PASSAGE FOR REVIEW
Do you ever feel like your heart skips a beat or starts racing for no apparent reason? Heart palpitations are surprisingly common and, while they have multiple causes, are often the result of electrolyte imbalances in the body—which is not surprising because the heartbeat is electrical in nature.
Electrolytes are four minerals that include: calcium, potassium, magnesium and sodium that help to conduct electrical currents to ensure the heart beats properly, but also allows the brain to communicate with all parts of the body through the nervous system. We need to get enough of these minerals, in the right balance, to maintain a healthy heart rhythm. Of these minerals, people are most commonly deficient in potassium, but before I explain more, let’s look at some of the main causes of heart palpitations.
WHAT CAUSES HEART PALPITATIONS
There are many possible factors for heart palpitations, so be sure to check with your doctor if you’re experiencing them.
The most common causes include:
Excess caffeine from coffee, tea, soda or chocolate can cause heart palpitations. And, in some people it doesn’t take much to trigger the response. So, if you’re experiencing palpitations you’ll want to start by cutting back on caffeine.
Cigarettes and Other Nicotine Products
Cigarettes, e-cigarettes, patches and nicotine chewing gum can all cause heart palpitations, so it’s best to give up the habit altogether.
Some food additives can cause heart palpitations. They typically include: monosodium glutamate (MSG), nitrates, excessive salt or sugar. Research shows that MSG can cause reduce the rate of heart beat and a rapid, irregular heartbeat which can be lethal among animals with a history of heart attacks. Reduce your intake of most of these additives by simply cutting out the 3 Ps: processed, packaged and prepared foods.
Cocaine, amphetamines and other illicit drugs can cause heart palpitations and are, obviously, best avoided.

WHAT YOU ARE ASKED TO DO
Continue the article on heart palpitations and their causes from its last paragraph, the one about cocaine, amphetamines and other illicit drugs.

SUPPLIED RECORDS
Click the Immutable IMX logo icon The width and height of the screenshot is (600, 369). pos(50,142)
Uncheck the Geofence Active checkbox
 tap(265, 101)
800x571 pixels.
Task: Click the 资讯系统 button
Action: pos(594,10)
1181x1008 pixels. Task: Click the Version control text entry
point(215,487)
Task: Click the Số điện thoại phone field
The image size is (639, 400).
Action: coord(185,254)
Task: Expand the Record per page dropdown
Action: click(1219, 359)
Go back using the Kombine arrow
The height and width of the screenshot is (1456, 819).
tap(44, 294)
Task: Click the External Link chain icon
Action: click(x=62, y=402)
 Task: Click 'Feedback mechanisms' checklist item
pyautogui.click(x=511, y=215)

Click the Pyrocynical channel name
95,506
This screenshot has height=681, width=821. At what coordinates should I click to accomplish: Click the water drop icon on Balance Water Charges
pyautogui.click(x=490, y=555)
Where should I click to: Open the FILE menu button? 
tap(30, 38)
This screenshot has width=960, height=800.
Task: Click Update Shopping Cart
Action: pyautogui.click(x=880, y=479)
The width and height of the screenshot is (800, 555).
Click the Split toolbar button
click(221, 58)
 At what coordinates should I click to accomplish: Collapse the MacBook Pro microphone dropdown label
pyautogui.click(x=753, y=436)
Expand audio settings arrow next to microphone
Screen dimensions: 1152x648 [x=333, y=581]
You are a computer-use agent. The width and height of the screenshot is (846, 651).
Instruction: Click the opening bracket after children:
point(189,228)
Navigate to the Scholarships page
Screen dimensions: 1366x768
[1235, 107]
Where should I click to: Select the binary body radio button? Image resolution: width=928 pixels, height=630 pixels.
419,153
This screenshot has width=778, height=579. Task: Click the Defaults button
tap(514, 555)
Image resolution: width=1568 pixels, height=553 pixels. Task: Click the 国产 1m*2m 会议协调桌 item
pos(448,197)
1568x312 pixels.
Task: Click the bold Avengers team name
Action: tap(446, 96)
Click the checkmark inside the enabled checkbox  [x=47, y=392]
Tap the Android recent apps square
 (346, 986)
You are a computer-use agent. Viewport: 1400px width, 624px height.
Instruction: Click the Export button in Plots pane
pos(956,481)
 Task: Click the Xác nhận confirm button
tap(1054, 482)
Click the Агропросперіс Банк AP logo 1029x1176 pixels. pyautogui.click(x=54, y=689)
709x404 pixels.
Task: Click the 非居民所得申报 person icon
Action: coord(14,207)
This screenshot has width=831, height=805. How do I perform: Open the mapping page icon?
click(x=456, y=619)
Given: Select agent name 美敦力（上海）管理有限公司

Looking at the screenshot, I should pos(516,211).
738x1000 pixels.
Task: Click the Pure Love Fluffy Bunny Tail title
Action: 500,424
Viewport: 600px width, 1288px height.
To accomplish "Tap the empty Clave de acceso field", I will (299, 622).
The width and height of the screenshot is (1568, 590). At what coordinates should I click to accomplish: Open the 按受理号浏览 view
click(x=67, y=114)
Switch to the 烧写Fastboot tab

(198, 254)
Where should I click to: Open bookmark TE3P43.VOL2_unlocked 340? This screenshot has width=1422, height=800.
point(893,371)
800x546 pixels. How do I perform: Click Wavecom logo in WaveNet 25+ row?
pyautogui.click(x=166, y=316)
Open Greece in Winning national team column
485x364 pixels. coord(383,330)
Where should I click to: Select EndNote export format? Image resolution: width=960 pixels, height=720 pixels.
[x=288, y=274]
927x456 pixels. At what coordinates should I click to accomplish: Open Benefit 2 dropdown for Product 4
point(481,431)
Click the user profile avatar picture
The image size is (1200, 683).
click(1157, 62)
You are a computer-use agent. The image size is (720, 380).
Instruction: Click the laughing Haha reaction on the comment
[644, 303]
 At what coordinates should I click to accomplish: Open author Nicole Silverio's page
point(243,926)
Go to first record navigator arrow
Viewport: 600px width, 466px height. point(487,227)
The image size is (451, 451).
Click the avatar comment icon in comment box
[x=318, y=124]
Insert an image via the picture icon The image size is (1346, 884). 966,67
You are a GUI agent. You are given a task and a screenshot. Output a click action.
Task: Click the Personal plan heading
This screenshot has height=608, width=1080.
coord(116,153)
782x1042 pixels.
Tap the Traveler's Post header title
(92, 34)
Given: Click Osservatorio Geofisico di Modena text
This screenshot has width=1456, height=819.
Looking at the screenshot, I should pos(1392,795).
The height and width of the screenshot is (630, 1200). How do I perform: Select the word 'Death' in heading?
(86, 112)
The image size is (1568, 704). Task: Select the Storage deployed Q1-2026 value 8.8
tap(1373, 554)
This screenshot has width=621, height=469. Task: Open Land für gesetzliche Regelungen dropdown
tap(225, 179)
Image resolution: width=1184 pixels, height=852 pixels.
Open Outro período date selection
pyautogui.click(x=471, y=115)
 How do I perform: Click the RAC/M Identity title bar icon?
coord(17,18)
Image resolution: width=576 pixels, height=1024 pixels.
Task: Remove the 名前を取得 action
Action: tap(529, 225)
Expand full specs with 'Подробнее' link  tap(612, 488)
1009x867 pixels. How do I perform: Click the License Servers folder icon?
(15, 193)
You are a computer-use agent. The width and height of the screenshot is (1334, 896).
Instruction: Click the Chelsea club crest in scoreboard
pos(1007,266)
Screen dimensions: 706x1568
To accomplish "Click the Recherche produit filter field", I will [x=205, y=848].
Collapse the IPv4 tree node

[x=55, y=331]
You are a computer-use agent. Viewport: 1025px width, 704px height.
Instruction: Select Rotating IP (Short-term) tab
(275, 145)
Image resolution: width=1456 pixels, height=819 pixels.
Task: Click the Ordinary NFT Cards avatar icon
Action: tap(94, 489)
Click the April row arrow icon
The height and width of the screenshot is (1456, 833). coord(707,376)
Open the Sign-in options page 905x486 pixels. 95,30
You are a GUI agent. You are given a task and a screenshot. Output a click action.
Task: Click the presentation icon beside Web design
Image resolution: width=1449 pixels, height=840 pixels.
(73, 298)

RESPONSE AREA
Some medications including: decongestants, asthma inhalers, birth control pills, some blood pressure medications, some mental health drugs and some thyroid medications
Electrolyte imbalances can cause heart palpitations. Electrolytes are the minerals responsible for regulating electrical impulses throughout your body, including your heart and brain. The electrolytes include: calcium, magnesium, potassium and sodium.
Some Health Conditions
Some health conditions can cause heart palpitations, including: coronary artery disease, prior heart attack, heart failure, heart valve problems and heart muscle problems, among others, so be sure to consult your physician if you have heart palpitations.
ADDRESSING NUTRITIONAL IMBALANCES
Correcting nutritional imbalances is an easy way to address heart palpitations, in many cases.
Potassium is one of the essential minerals that helps to regulate heartbeat and nerve signals and is one of the most common nutrient deficiencies in America, with some estimates around 98 percent of the population being deficient in this critical nutrient. It’s not surprising when you consider that sodium and potassium work together to counter-balance each other, like a teeter-totter: when one goes up, the other goes down. So, with the high sodium diets so many people eat, potassium levels can drop to seriously low levels. Additionally, few people eat sufficient fruits and vegetables, which are the main sources of these nutrients.
Most adults need 4700 mg of potassium, which is fairly easy to get in a healthy, well-rounded diet, yet the average man gets only 3200 mg and the average woman gets only 2400 mg daily.
There are many foods rich in potassium, including almonds and bananas. I encourage people to also get what I call “the 3 Bs”: beets (and beet greens), broccoli (and broccoli sprouts) and Brussels sprouts, all of which are high in potassium.
Again, there are many causes of heart palpitations, so be sure to consult with your doctor to rule out more serious conditions.